The most recent “flare-up” has been reported in the capital city of Abuja. To date, 19 (including Abuja) states are currently following up contacts, or have suspected cases with laboratory results pending or laboratory confirmed cases,” taccording to the NCDC.
Last year, 12 people died in Nigeria out of 375 infected, while in 2012 there were 1,723 cases and 112 deaths, according to the NCDC.
The number of Lassa fever infections across West Africa every year is between 100,000 to 300,000, with about 5,000 deaths, according to the US Centers for Disease Control and Prevention.
Though first described in the 1950s, the virus causing Lassa disease was not identified until 1969. The virus is a single-stranded RNA virus belonging to the virus family Arenaviridae.
About 80% of people who become infected with Lassa virus have no symptoms. One in five infections result in severe disease, where the virus affects several organs such as the liver, spleen and kidneys.
Lassa fever is a zoonotic disease, meaning that humans become infected from contact with infected animals. The animal reservoir, or host, of Lassa virus is a rodent of the genus Mastomys, commonly known as the “multimammate rat.” Mastomys rats infected with Lassa virus do not become ill, but they can shed the virus in their urine and faeces.
Because the clinical course of the disease is so variable, detection of the disease in affected patients has been difficult. However, when presence of the disease is confirmed in a community, prompt isolation of affected patients, good infection protection and control practices and rigorous contact tracing can stop outbreaks.

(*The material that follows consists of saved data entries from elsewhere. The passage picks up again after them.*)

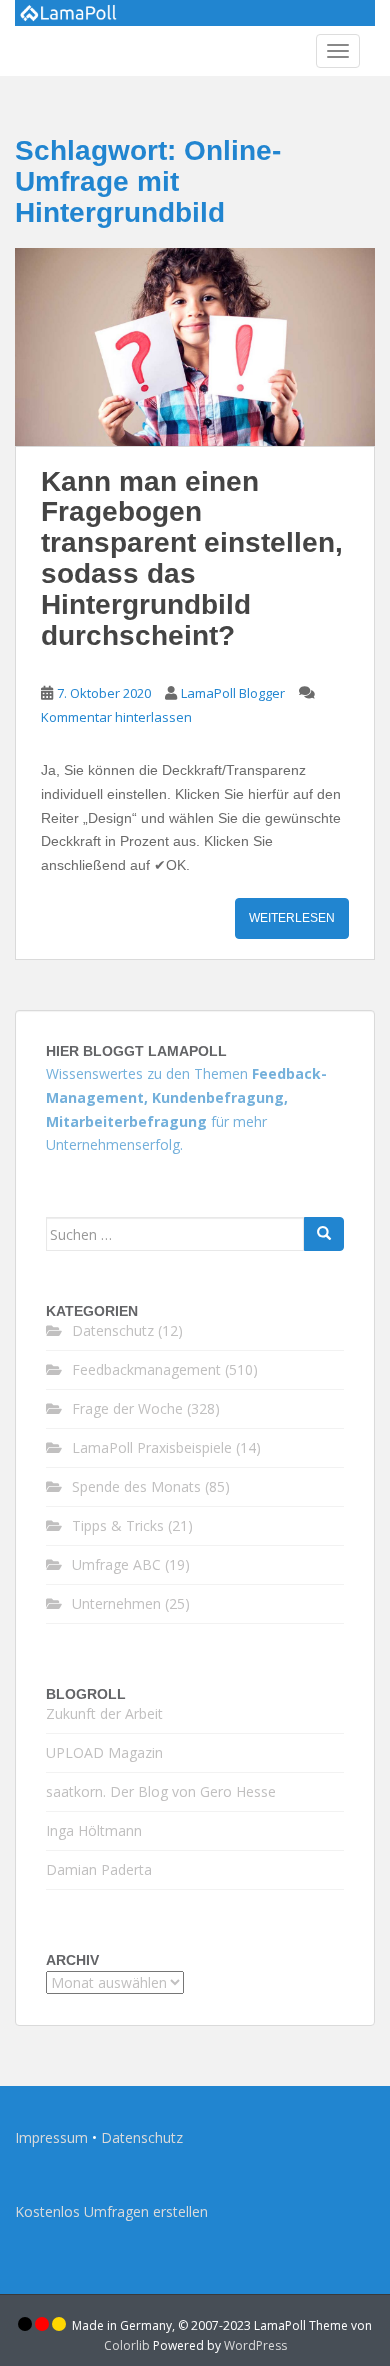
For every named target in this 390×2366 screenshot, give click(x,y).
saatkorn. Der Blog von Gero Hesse (161, 1791)
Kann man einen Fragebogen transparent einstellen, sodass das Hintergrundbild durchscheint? (192, 558)
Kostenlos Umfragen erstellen (111, 2211)
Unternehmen (116, 1603)
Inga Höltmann (94, 1830)
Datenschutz (113, 1330)
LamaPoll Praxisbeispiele (152, 1447)
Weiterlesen (292, 918)
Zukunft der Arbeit (104, 1713)
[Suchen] (324, 1234)
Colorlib (127, 2345)
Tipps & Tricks (118, 1525)
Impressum (51, 2137)
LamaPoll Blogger (233, 693)
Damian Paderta (99, 1869)
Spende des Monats (136, 1486)
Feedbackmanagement (146, 1369)
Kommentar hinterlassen (116, 717)
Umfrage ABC (116, 1564)
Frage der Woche (127, 1408)
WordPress (255, 2345)
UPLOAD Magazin (104, 1752)
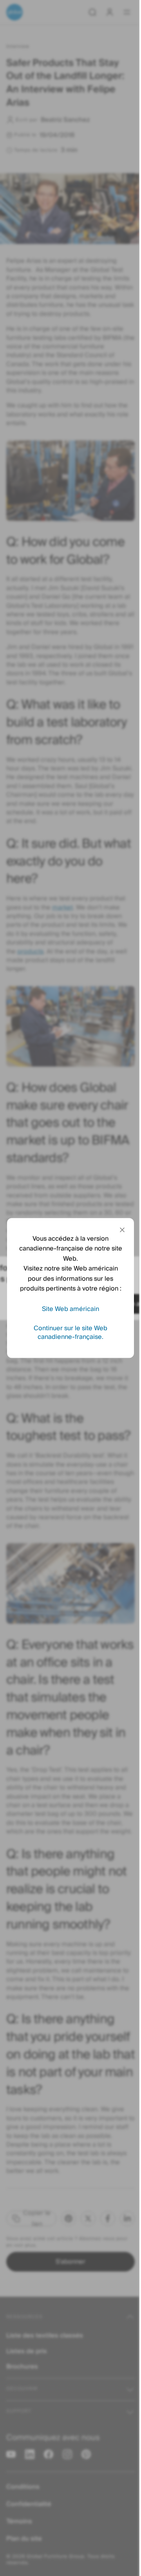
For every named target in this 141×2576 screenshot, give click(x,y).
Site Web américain (70, 1309)
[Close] (122, 1230)
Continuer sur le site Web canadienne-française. (70, 1333)
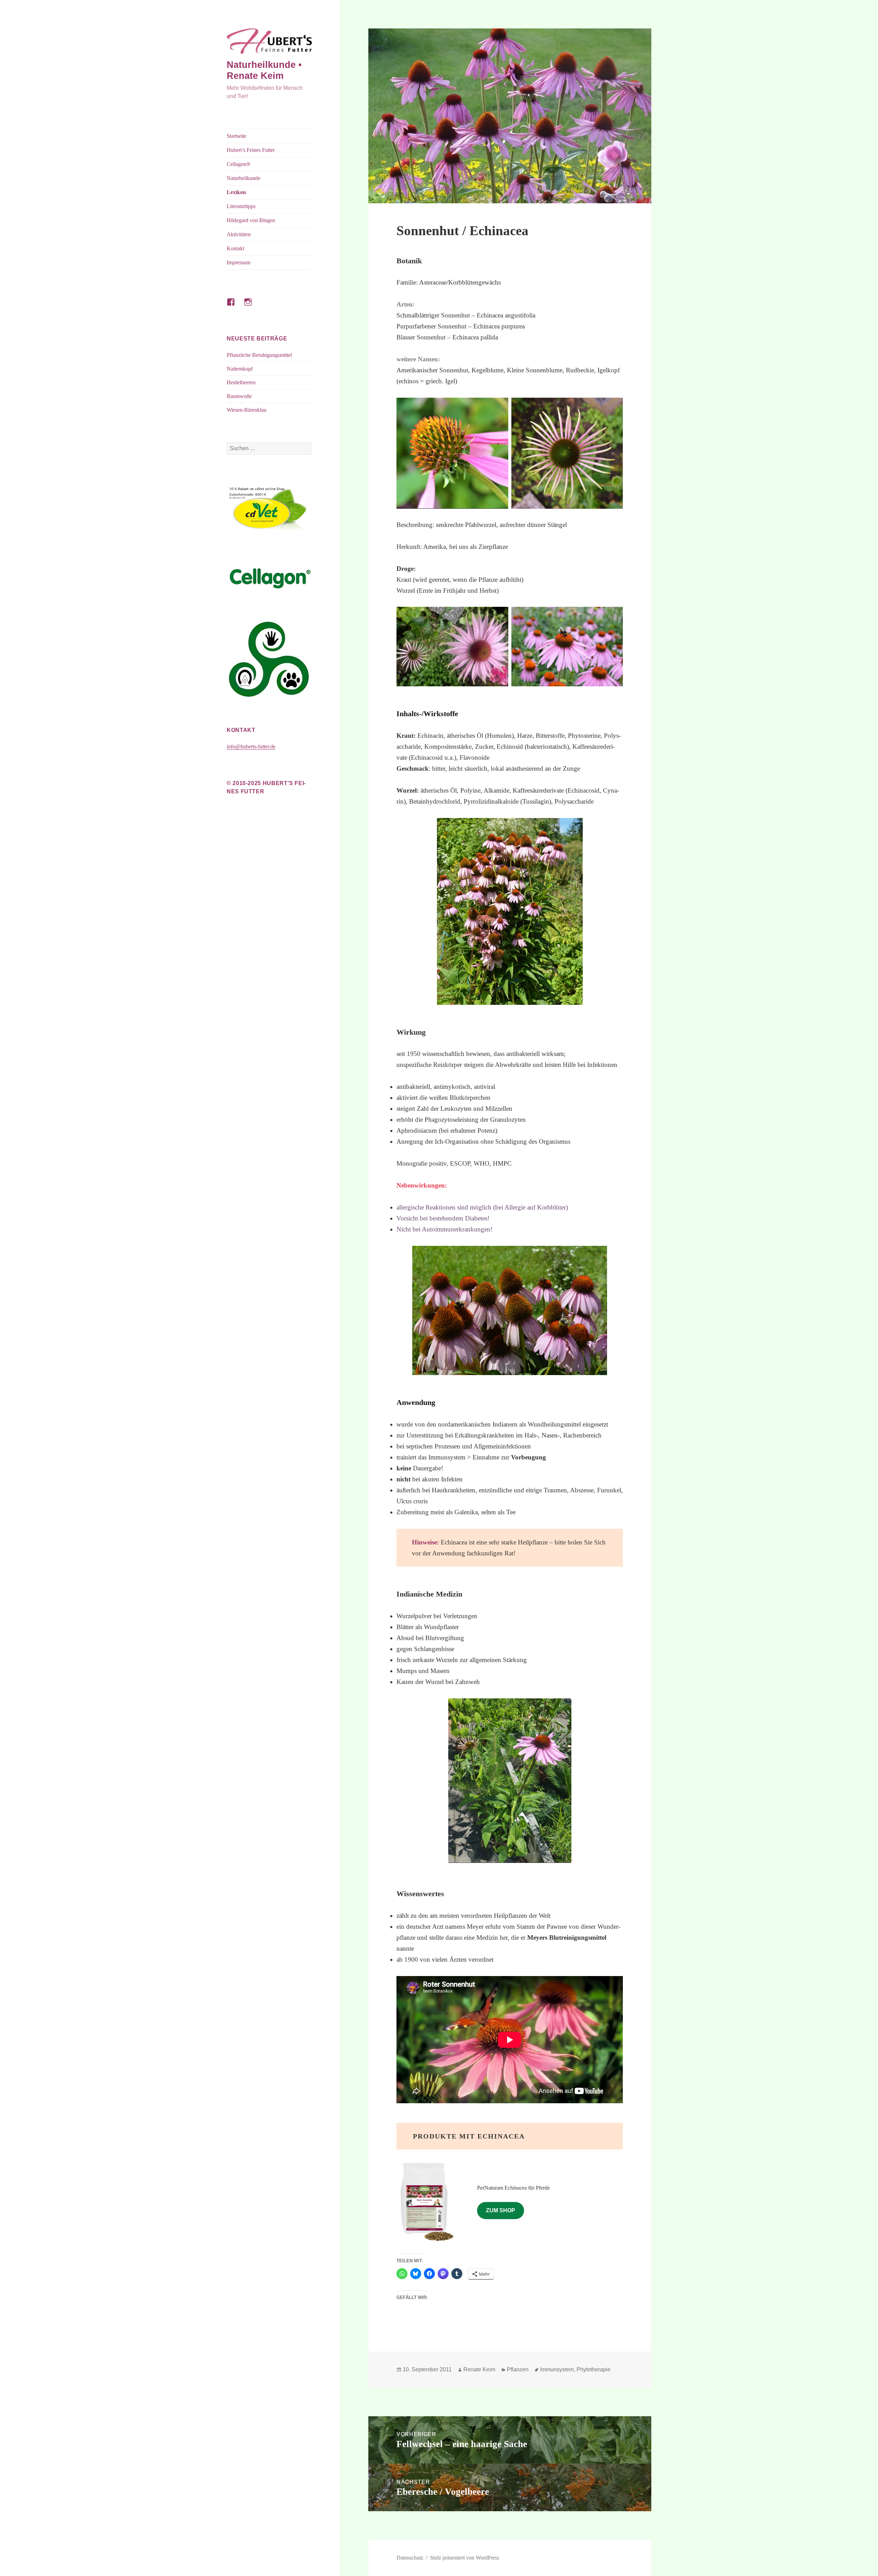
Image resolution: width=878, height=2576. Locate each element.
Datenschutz (409, 2558)
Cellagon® (238, 164)
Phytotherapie (593, 2369)
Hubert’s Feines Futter (251, 150)
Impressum (238, 262)
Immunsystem (557, 2369)
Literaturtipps (241, 206)
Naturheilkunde (243, 178)
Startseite (236, 136)
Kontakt (235, 248)
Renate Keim (479, 2369)
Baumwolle (239, 396)
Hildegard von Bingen (251, 220)
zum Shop (500, 2210)
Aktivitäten (239, 234)
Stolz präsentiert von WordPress (464, 2558)
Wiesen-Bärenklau (246, 410)
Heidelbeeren (241, 382)
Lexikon (236, 192)
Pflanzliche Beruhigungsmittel (259, 355)
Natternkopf (240, 369)
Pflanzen (518, 2369)
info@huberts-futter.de (251, 746)
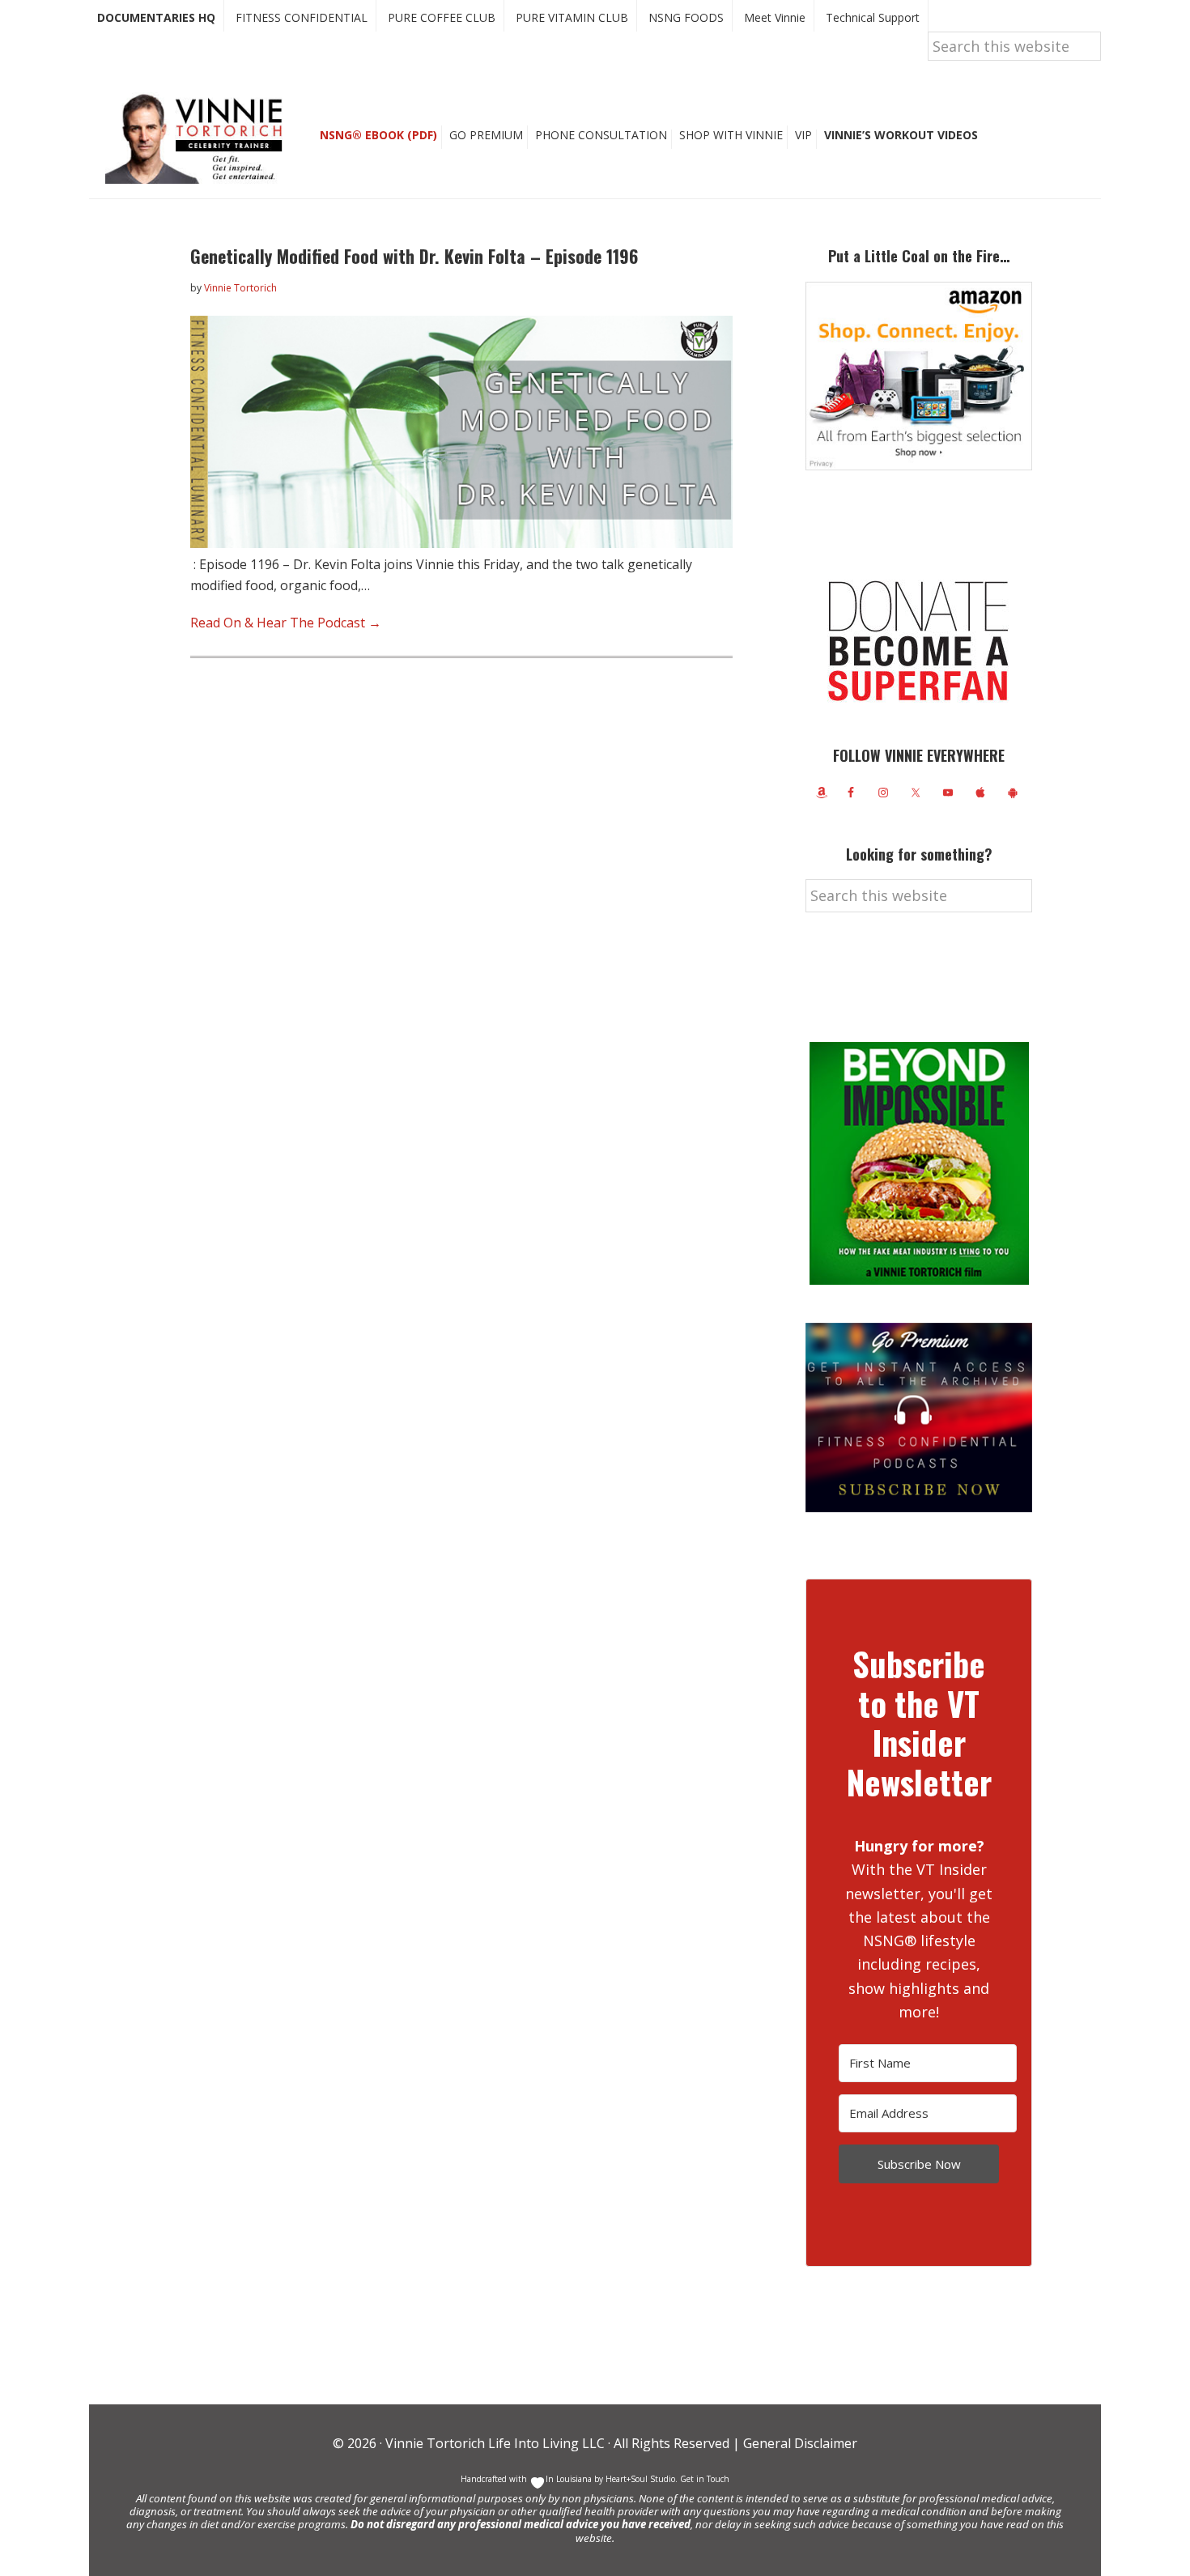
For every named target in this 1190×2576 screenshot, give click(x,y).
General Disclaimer (798, 2443)
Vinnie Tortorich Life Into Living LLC (495, 2443)
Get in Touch (704, 2479)
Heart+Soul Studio (639, 2479)
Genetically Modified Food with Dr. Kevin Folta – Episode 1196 (414, 256)
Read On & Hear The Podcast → (285, 622)
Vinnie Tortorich (200, 137)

In a follow-up to the Lassa situation in neighboring Benin, 25 suspected cases including 12 deaths were recorded in the country, an official of the Ministry of Health reported today, according to local media (computer translated).
The Lassa fever epidemic, announced earlier this week in Benin, was previously contained in the commune of Tchaourou, 350 km north of Cotonou.
Since then, a case was detected in Parakou in the north and one fatal case was recorded in Porto-Novo, the capital, in the south, Dr. Orou Bagou Yarou Chabi, national director of the Beninese Ministry Health, told AFP. He spoke of the situation as “worrying”.